[Stored data entries]
##############################

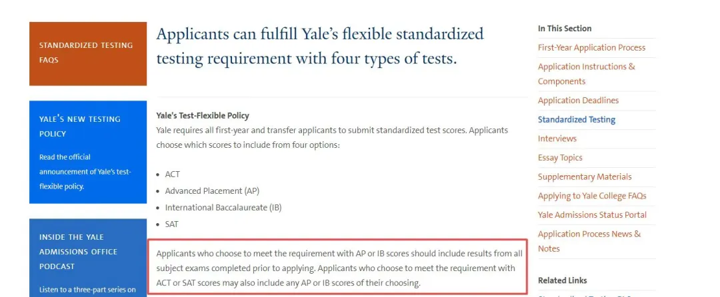
Task: Navigate to Essay Topics
Action: [x=560, y=158]
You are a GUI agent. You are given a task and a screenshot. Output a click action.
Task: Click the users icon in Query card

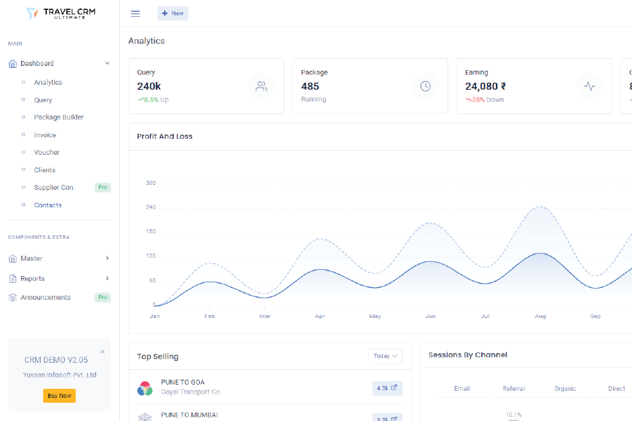click(x=262, y=86)
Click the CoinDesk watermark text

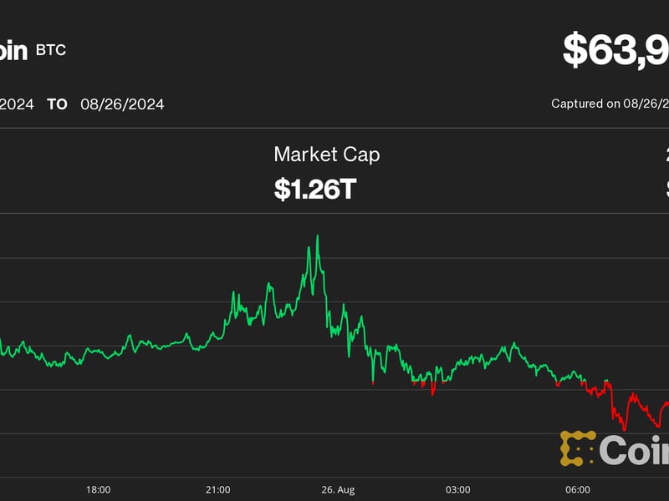point(634,450)
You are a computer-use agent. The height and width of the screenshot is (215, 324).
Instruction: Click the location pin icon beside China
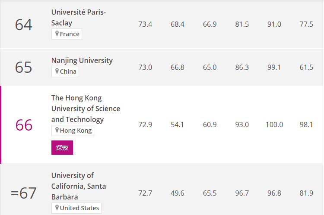pyautogui.click(x=57, y=71)
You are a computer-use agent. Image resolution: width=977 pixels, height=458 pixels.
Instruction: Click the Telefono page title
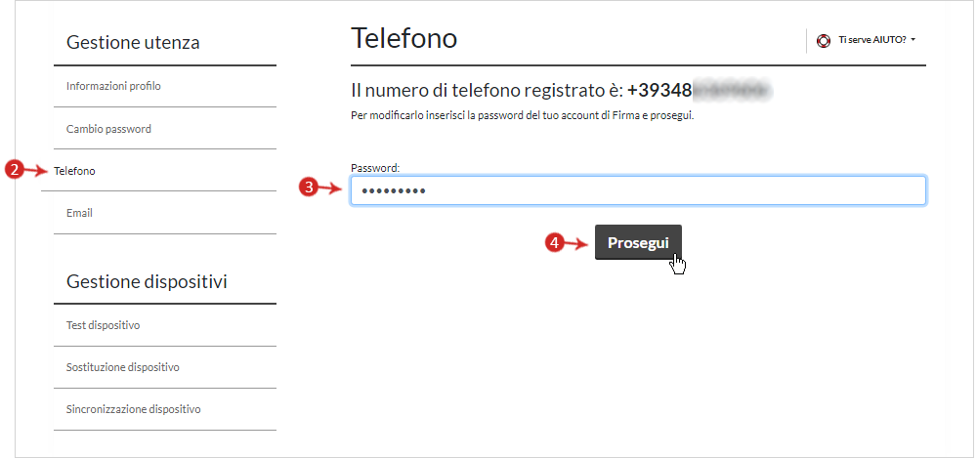[404, 38]
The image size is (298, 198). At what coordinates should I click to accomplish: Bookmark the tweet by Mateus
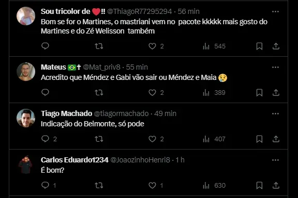coord(259,92)
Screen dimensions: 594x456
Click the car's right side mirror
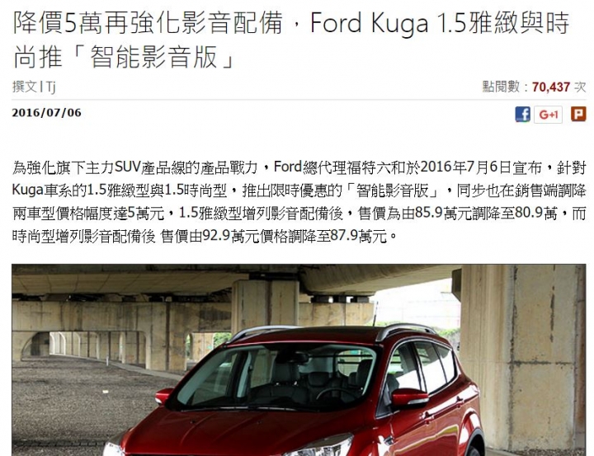click(409, 397)
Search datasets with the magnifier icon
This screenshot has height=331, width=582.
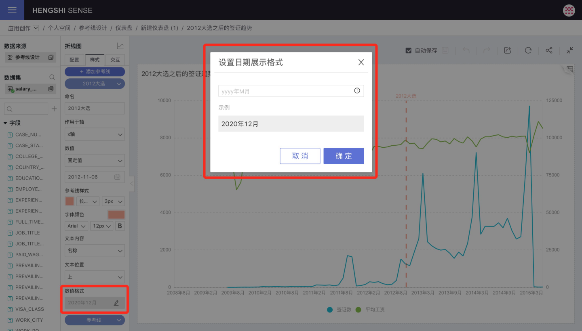click(x=52, y=77)
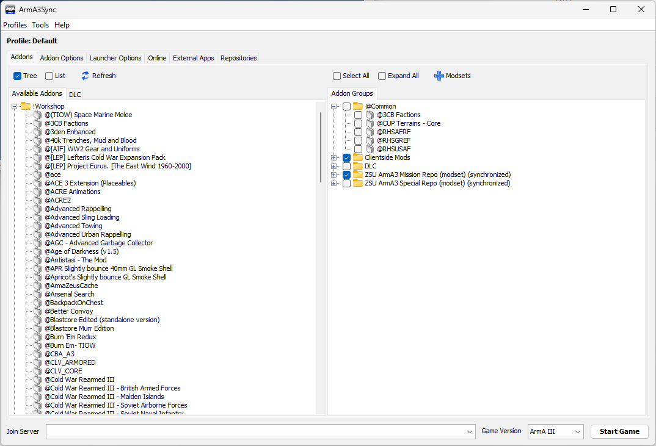Click the Clientside Mods folder icon
This screenshot has height=446, width=656.
357,157
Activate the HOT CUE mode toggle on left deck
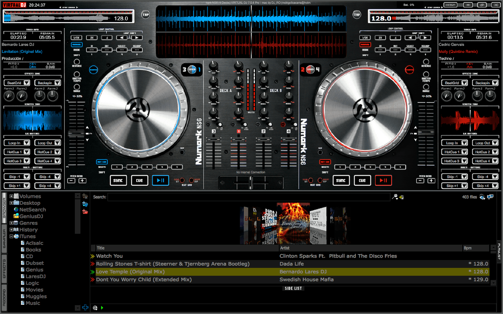This screenshot has width=503, height=314. click(102, 162)
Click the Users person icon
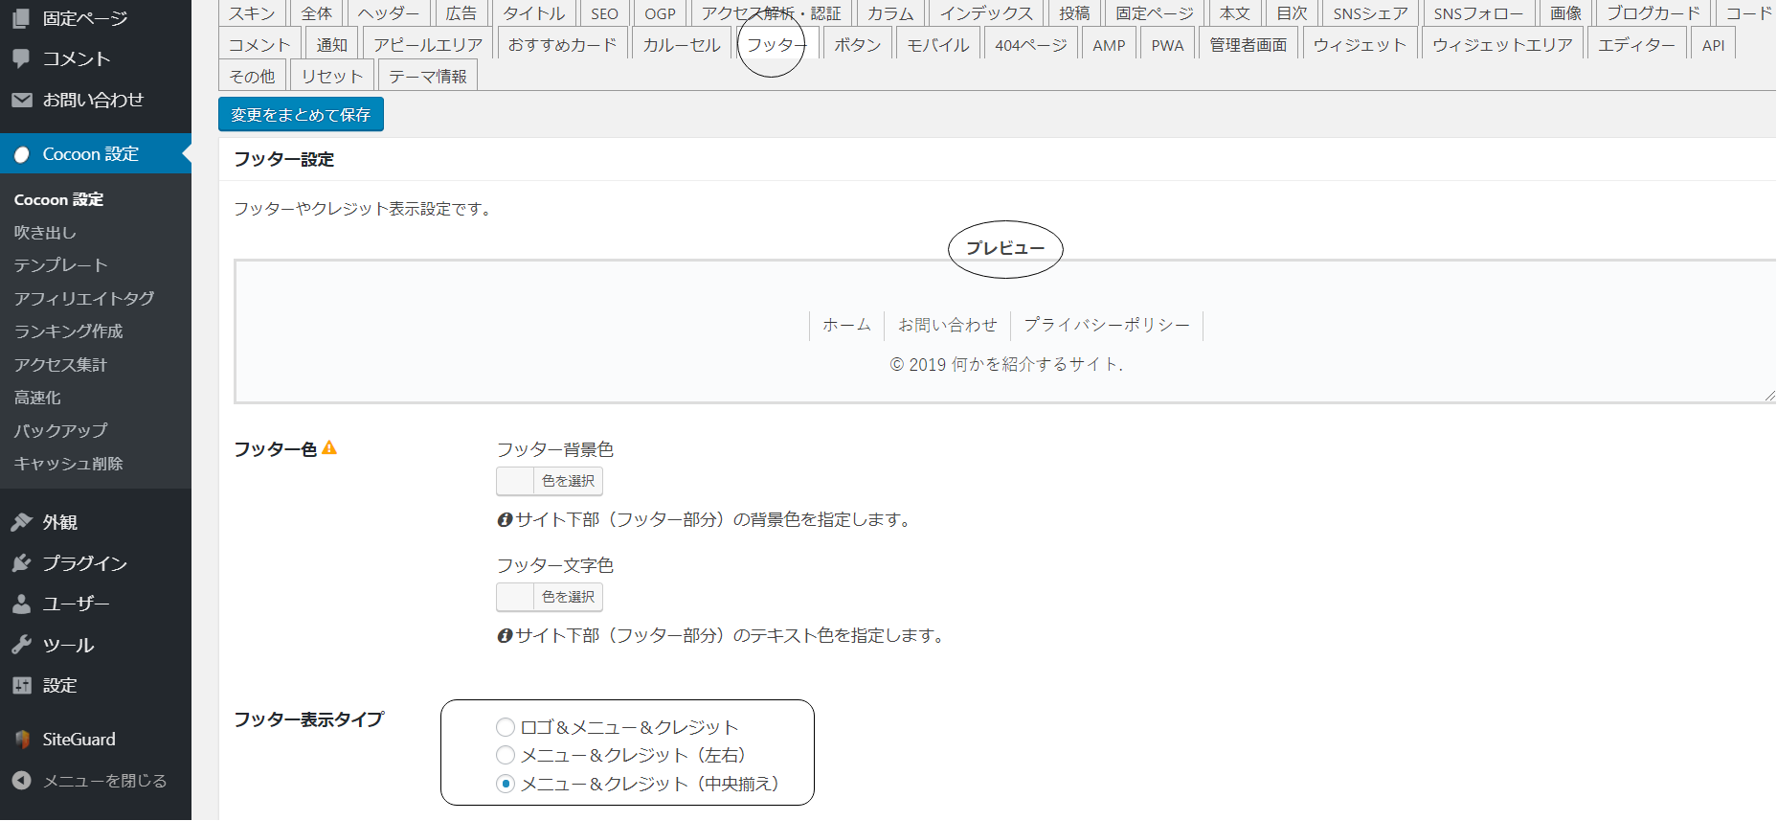 (x=21, y=604)
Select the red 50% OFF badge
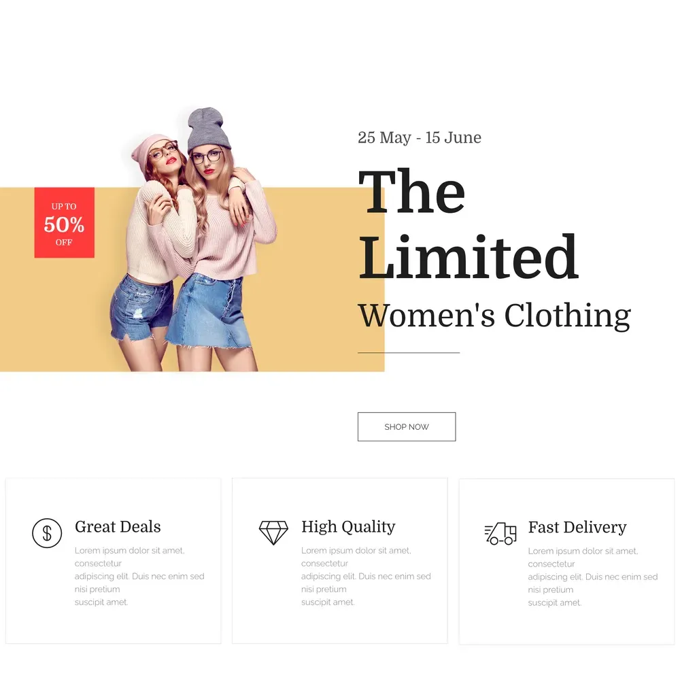The width and height of the screenshot is (680, 680). tap(64, 222)
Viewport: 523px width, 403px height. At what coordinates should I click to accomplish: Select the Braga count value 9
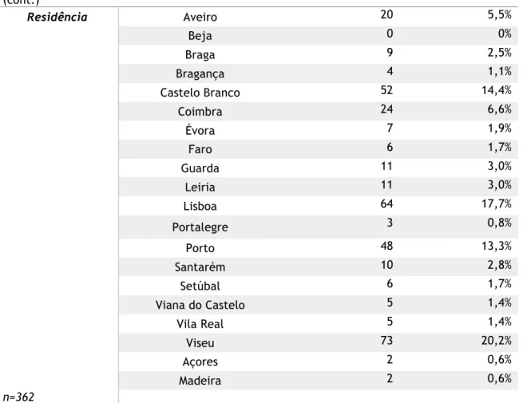[x=390, y=53]
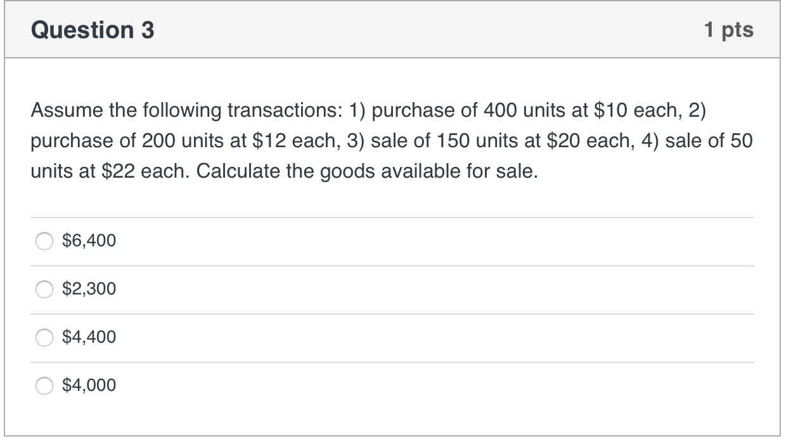Click the "$4,000" answer label text
The height and width of the screenshot is (448, 791).
[x=89, y=385]
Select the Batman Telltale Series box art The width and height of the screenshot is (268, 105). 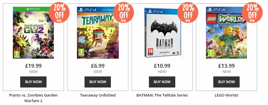tap(162, 33)
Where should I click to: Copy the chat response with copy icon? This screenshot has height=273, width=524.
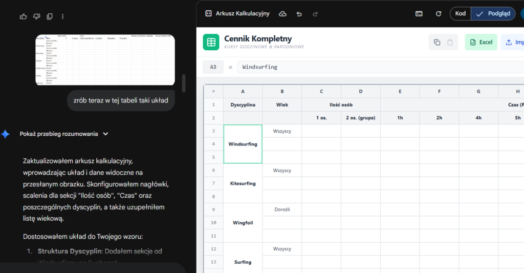tap(50, 16)
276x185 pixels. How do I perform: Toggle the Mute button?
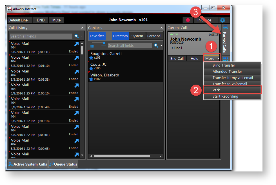56,20
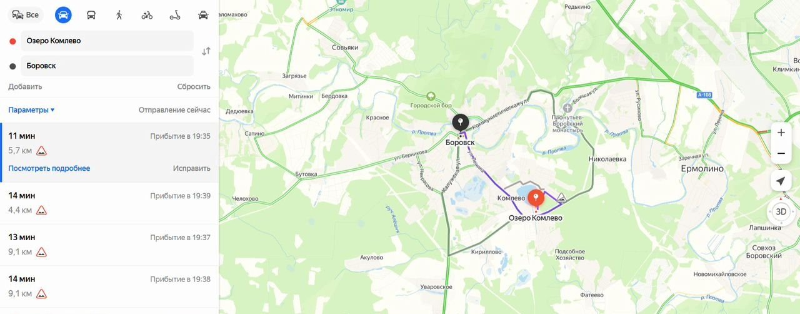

##############################

**Task description:**
Output should consist of the lines above from the one with "Task: Click the users icon in Query card" down to the one with "Search datasets with the magnifier icon", exact and without pictures.

**Response box:**
Task: Click the users icon in Query card

click(x=262, y=86)
Click the CoinDesk watermark text

point(634,450)
You are a computer-use agent. The height and width of the screenshot is (215, 324).
Instruction: Click the location pin icon beside China
pyautogui.click(x=57, y=71)
You are a computer-use agent. Image resolution: width=977 pixels, height=458 pixels.
Instruction: Click the Telefono page title
[404, 38]
The image size is (298, 198). At what coordinates should I click to accomplish: Bookmark the tweet by Mateus
coord(259,92)
Screen dimensions: 594x456
Click the car's right side mirror
click(409, 397)
Search datasets with the magnifier icon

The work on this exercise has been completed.